Valeda, io ed una delle bimbe, durante un afoso pomeriggio di metà novembre, abbiamo preso le canoe e fatto un’escursione in una piccola isoletta che si trova all’interno della baia di Savu Savu. Dalla barca, pagaiando tra le mangrovie, in poco tempo siamo giunte alla prima spiaggetta, e ci ho messo ancora meno a rendermi conto di quanta immondizia si annida tra i rami e le conchiglie. Pronti, via! … in cinque minuti abbiamo ripulito quest’angolo di paradiso, che dovrebbe restare incontaminato.  Quello nella foto il bottino raccolto: bottiglie di vetro e di plastica, lattine e tante confezioni di cibo.  In mare fluttuava un sacchetto di plastica che spesso i peschi di grosse dimensioni ingeriscono, scambiandoli per meduse, oppure i pesci piccoli rimangono intrappolati.

Una volta radunato tutto lo abbiamo carica a bordo e portato in discarica. Un ragazzo locale ci ha osservate, nascosto tra le piante… spero abbia tratto insegnamento dai nostri gesti.

Oh, questo sì che mi ha dato soddisfazione! Oltre alla pagaiata rilassante, ovviamente. 

L’isola verde

Nel mio immaginario pensavo che le Fiji fossero isole con lunghe spiagge di sabbia bianca, palme e mare turchese… quei tipici posti da Luna di Miele, ma per ora non ne ho vista nemmeno una così, anzi, la costa è piena di mangrovie e l’acqua tende al verde. Non fraintendetemi però, è un paesaggio bellissimo. La vegetazione lussureggiante ricopre l’intera isola, che ha una forma allungata e frastagliata, Vanua Levu è la seconda più grande dell’arcipelago ed ha una superficie di circa 5000km/q, con al centro alcuni promontori da cui si possono ammirare le numerose baie.

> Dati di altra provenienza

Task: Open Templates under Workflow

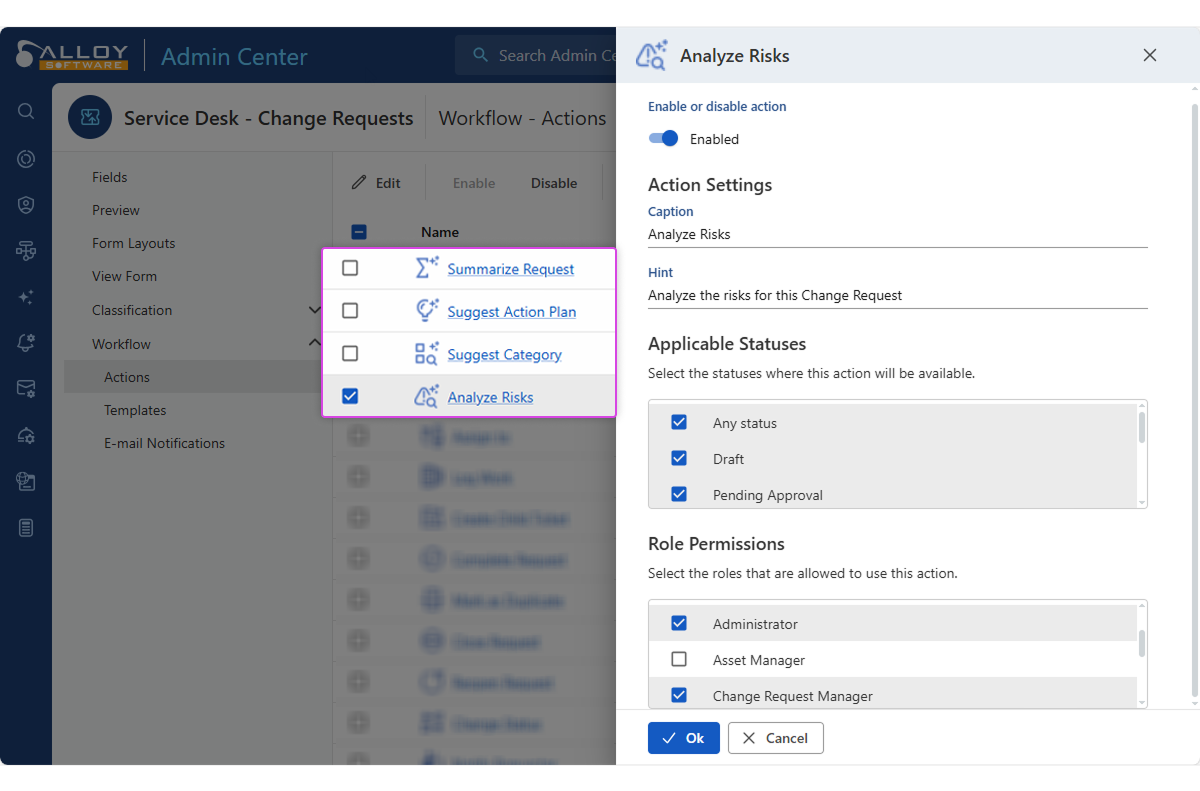Action: (x=135, y=410)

Una mattina di buon ora, Olivia ed io siamo scese a terra per cercare un minivan per fare un’escursione… trovarne uno per 14 persone non è stato semplicissimo, ma alle 10.30 eravamo già tutti a bordo, carichi di mango e banane, che qui crescono lungo la strada.

Prima tappa, un villaggio vicino ad un fiume, le donne sono intente ad intrecciare cesti e ventagli, i bambini giocano con un copertone appeso ad un albero lungo il fiume, io trovo subito un paio di cagnolini da spupazzare… loro lo sentono che li amo e mi seguono tra le casette colorate e la chiesetta ben curata, i materiali sono poveri, lamiera e compensato, ma mi stupisco di quanto siano tenute in maniera dignitosa. 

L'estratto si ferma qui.